──────── Provided records
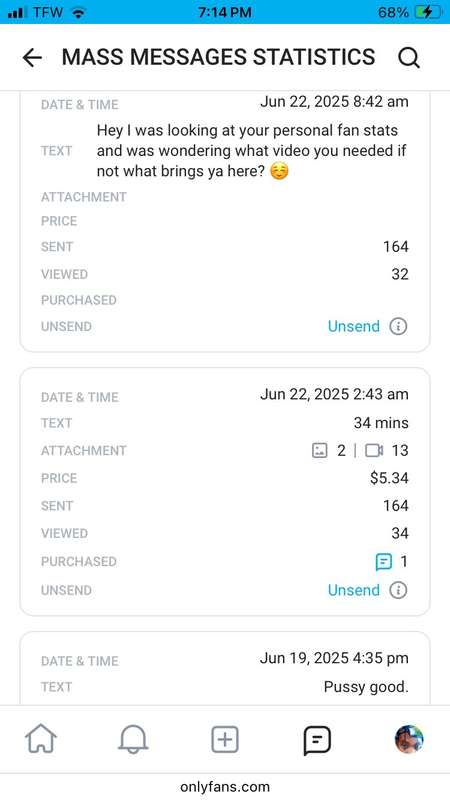
Task: Go to Home via house icon
Action: point(41,739)
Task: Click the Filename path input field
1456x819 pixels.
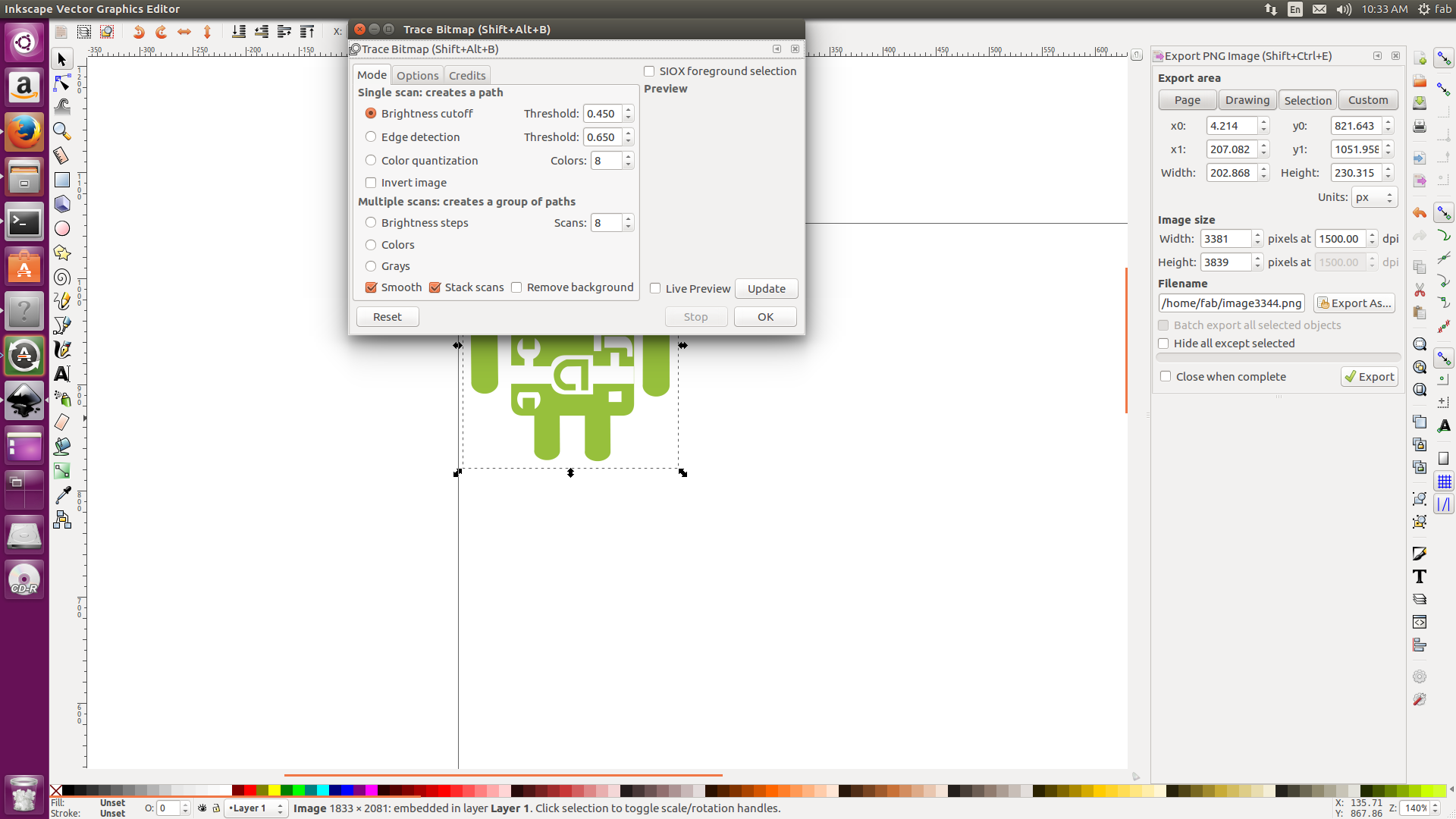Action: click(1231, 303)
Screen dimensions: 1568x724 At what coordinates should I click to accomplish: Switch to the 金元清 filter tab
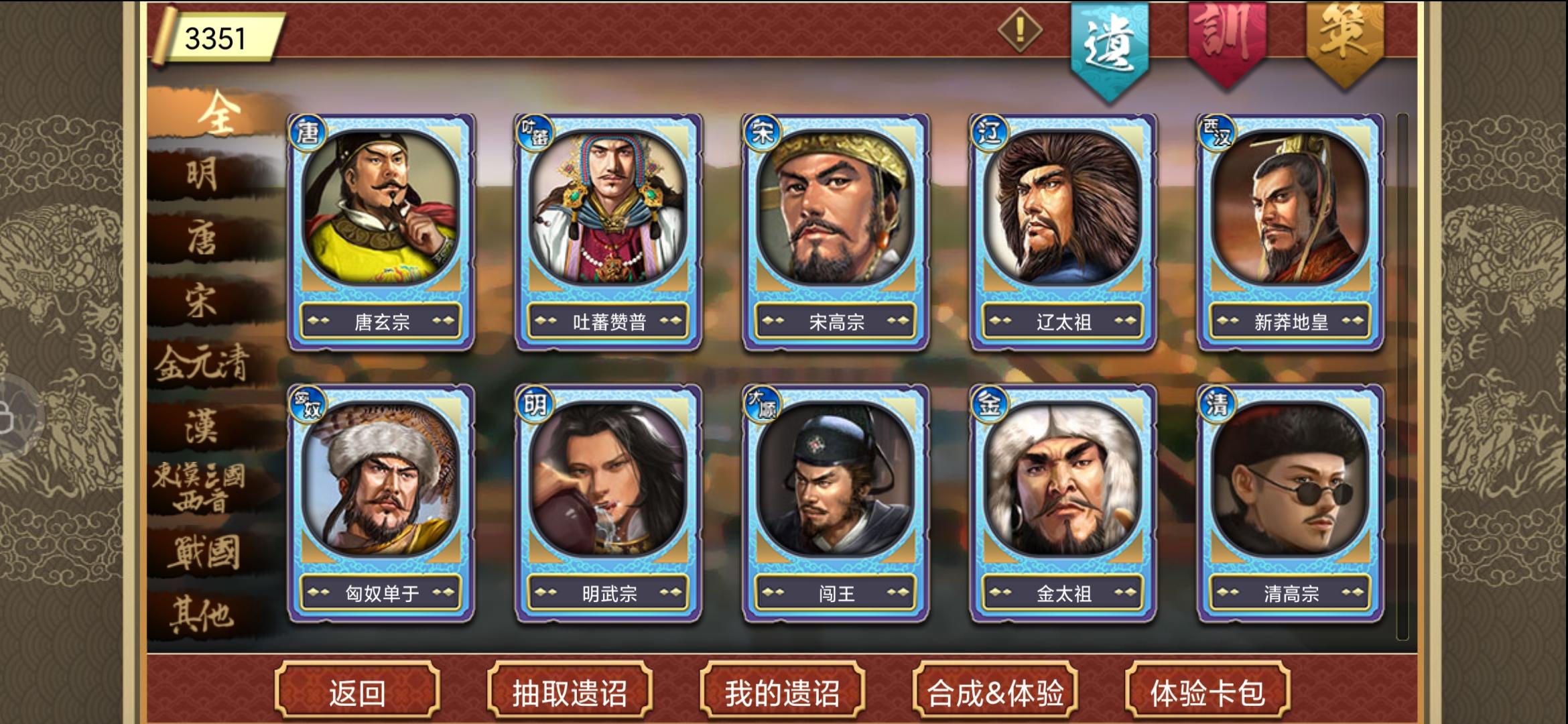coord(202,364)
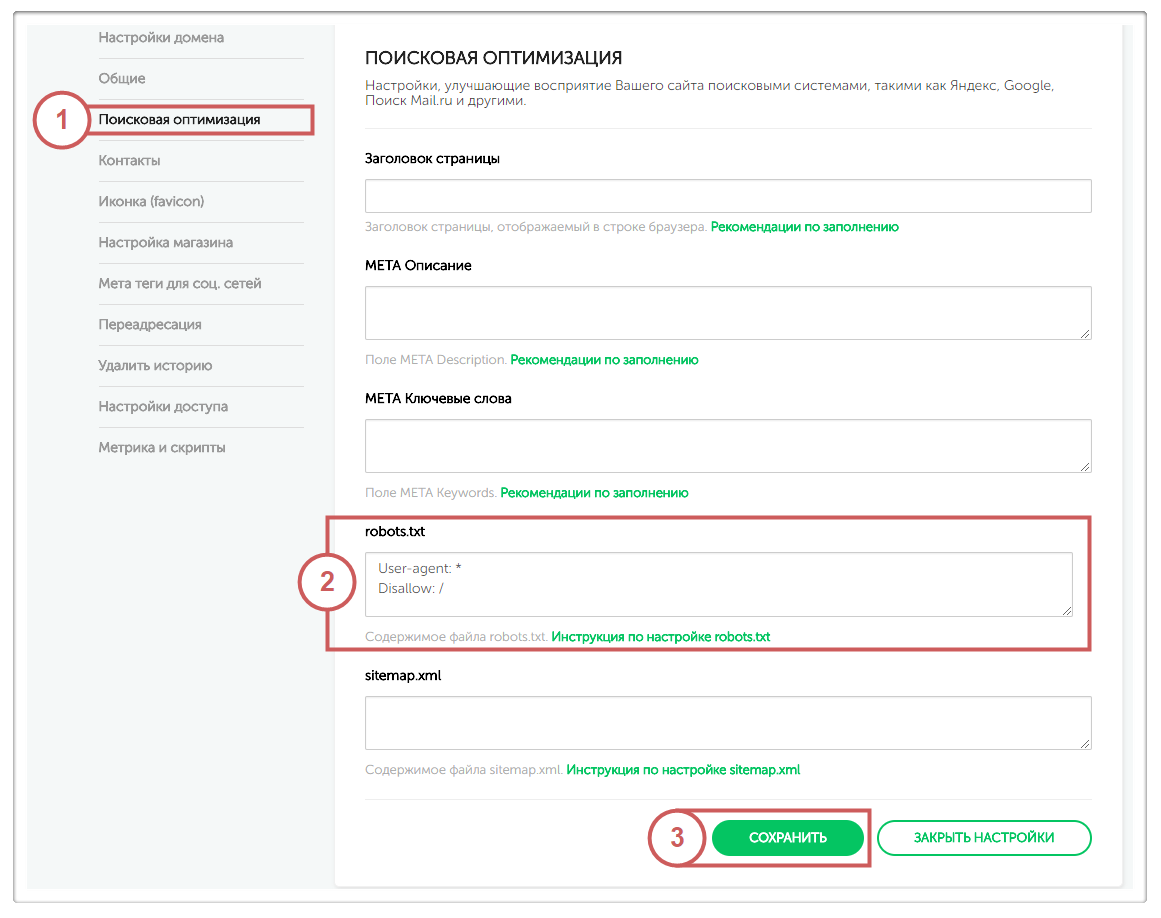
Task: Click into META Ключевые слова field
Action: [x=727, y=445]
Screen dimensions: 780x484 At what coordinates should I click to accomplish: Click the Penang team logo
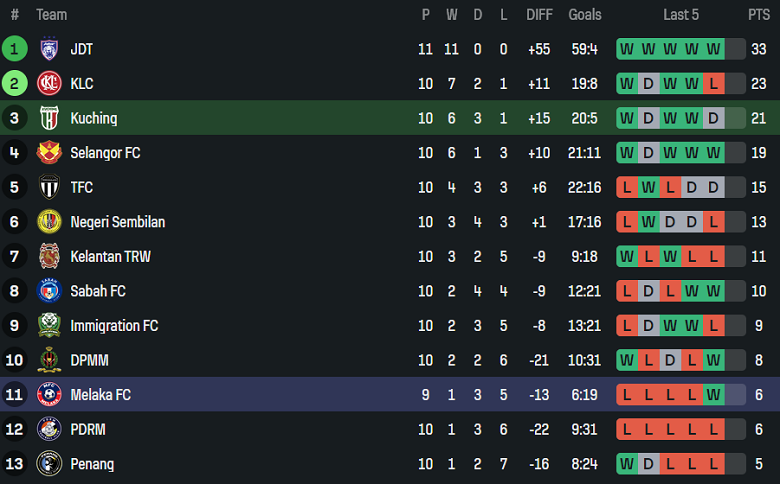[49, 464]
────────────────
Problem. Reproduce every one of the rows above verbatim, leaving out the pictures.

Correct response.
Task: Go to Home via house icon
Action: point(41,739)
Task: Click the Filename path input field
1456x819 pixels.
Action: click(1231, 303)
Screen dimensions: 1568x724 At what coordinates should I click to accomplish: Switch to the 金元清 filter tab
coord(202,364)
Task: Click into META Ключевые слова field
Action: [x=727, y=445]
Screen dimensions: 780x484 At what coordinates should I click to accomplish: Click the Penang team logo
[49, 464]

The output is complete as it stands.